Uma pessoa poderia, portanto, ou
ser "cristã" ou acreditar no Antigo Testamento. Seria mais ou menos
como acontece em algumas partes da Ásia moderna, onde os forasteiros
desinformados estabelecem uma distinção nítida entre "cristãos" e
"católicos".
Vamos supor que Kartir estivesse
listando as minorias religiosas "ocidentais" do império, como judeus,
maniqueístas e três "variedades" de cristãos. Esses cristãos poderiam
ser, respectivamente, a população ortodoxa, os marcionitas e as seitas
batismais judaico-cristãs.
Dito de outra forma, no final do século III, dentro
do tempo de vida do futuro Constantino, o Grande, esta seria a taxonomia
familiar dos cristãos no mundo oriental, naquele vasto território situado a
partir da Síria rumo ao leste.
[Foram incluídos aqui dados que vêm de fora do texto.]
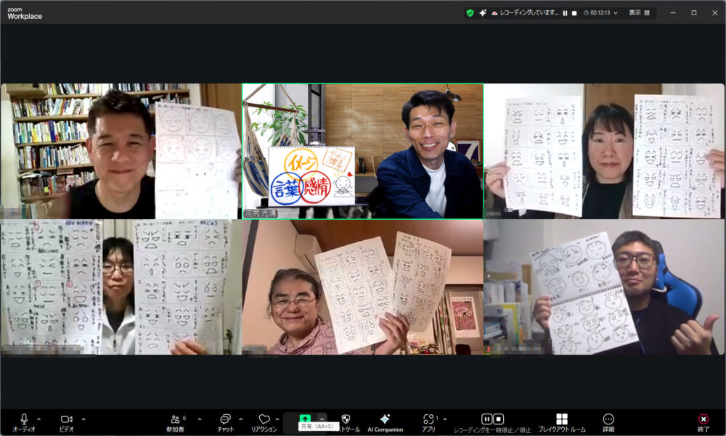Open the 詳細 more options menu

click(x=608, y=419)
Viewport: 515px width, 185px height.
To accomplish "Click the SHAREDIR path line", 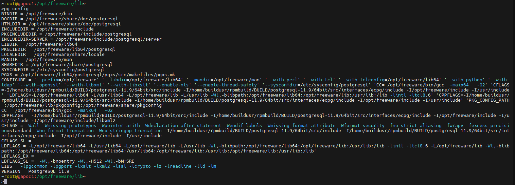I will 57,64.
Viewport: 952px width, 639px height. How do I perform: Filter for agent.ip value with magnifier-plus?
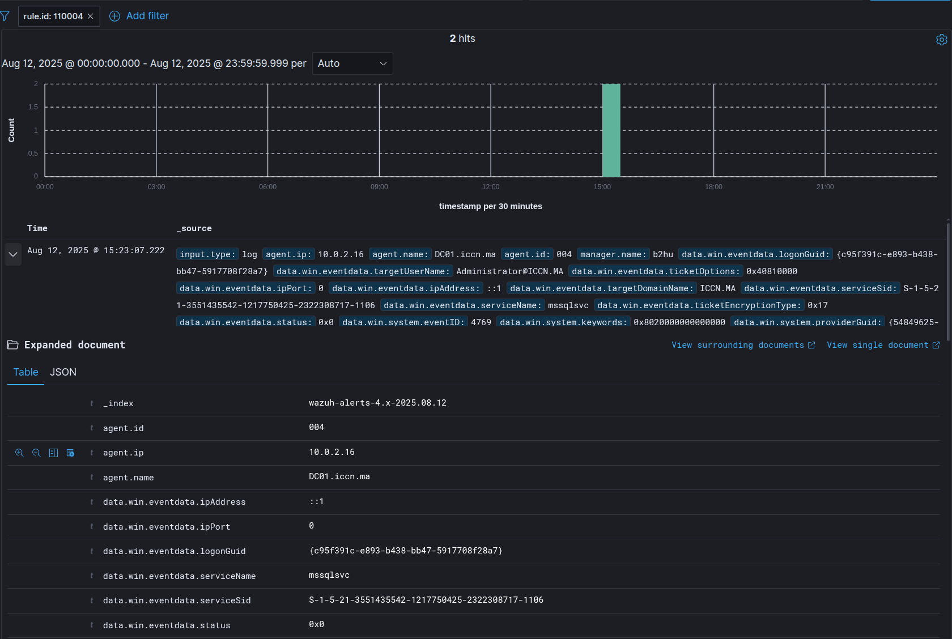click(x=19, y=453)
Havia “cristãos”, “nazarenos” e “batistas”, com
nenhuma sugestão de que qualquer desses grupos fosse dominante em relação aos
demais.
É possível que a ordem da listagem queira dizer que Kartir via os maniqueístas como parte do continuum cristão maior. Mani, de fato, começou a sua “carreira” na seita batismal elcasaíta.
É possível que a ordem da listagem queira dizer que Kartir via os maniqueístas como parte do continuum cristão maior. Mani, de fato, começou a sua “carreira” na seita batismal elcasaíta.
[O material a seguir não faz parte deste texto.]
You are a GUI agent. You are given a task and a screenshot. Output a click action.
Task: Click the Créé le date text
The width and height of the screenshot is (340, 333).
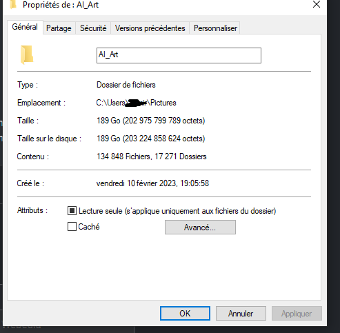(x=152, y=183)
Aos olhos ocidentais, porém, esta
listagem é estranha e surpreendente, por ser bem diferente daquilo que se
poderia esperar de uma fonte padrão, como a História da Igreja escrita por
Eusébio, por exemplo. É evidente que aqueles cristãos orientais tinham a sua
própria gama distintiva de controvérsias e divisões, que é fundamentalmente
diferente das preocupações que afetavam os cristãos do Egito ou da Itália.
O grande número de grupos
listados também é surpreendente. Kartir não faz nenhuma menção quantitativa, e,
com muita probabilidade, não tinha ideia do número real de adeptos de qualquer
dessas tradições.
A ordem em que ele lista as seitas pode ser ou não um indício
da sua quantidade de seguidores ou da sua capacidade de influência, mas é
interessante que ele comece com os judeus, grupo que, como sabemos, abundava na
Babilônia regida pelos persas.
Embora as seitas cristãs não ocupem o início da
lista, são citadas nada menos que três delas, o que sugere que os cristãos
tinham visibilidade suficiente para despertar o alarme real da religião de
estado da Pérsia.
É claro que a afirmação de Kartir
de que ele tinha "ferido" ou destruído esses grupos era simplesmente
falsa. Muitos cristãos foram deixados à mercê de perseguições dos persas em
séculos posteriores.
Ao contar essa história, é
evidente que eu não estou relatando nenhuma descoberta acadêmica, pois o caso
da listagem de Kartir é absolutamente familiar para o corpo de especialistas
altamente qualificados em assuntos persas e iranianos.
No entanto, acredito que
eu nunca tenha visto menção alguma a esta listagem na literatura ocidental
sobre a história do cristianismo primitivo ou sobre os movimentos que consideramos
heréticos. Pode ser apenas ignorância minha, e, neste caso, estou preparado
para ser corrigido.
Mesmo assim, tenho a impressão de
que este é mais um exemplo daquela rica história cristã oriental que nós não
estudamos simplesmente porque não aconteceu nos mapas que limitam a nossa
perspectiva geográfica ocidental. Nós negligenciamos, assim, por nossa conta e
risco, o fato de que havia naqueles tempos, assim como há também hoje, todo um
peculiar universo cristão no outro lado do mundo.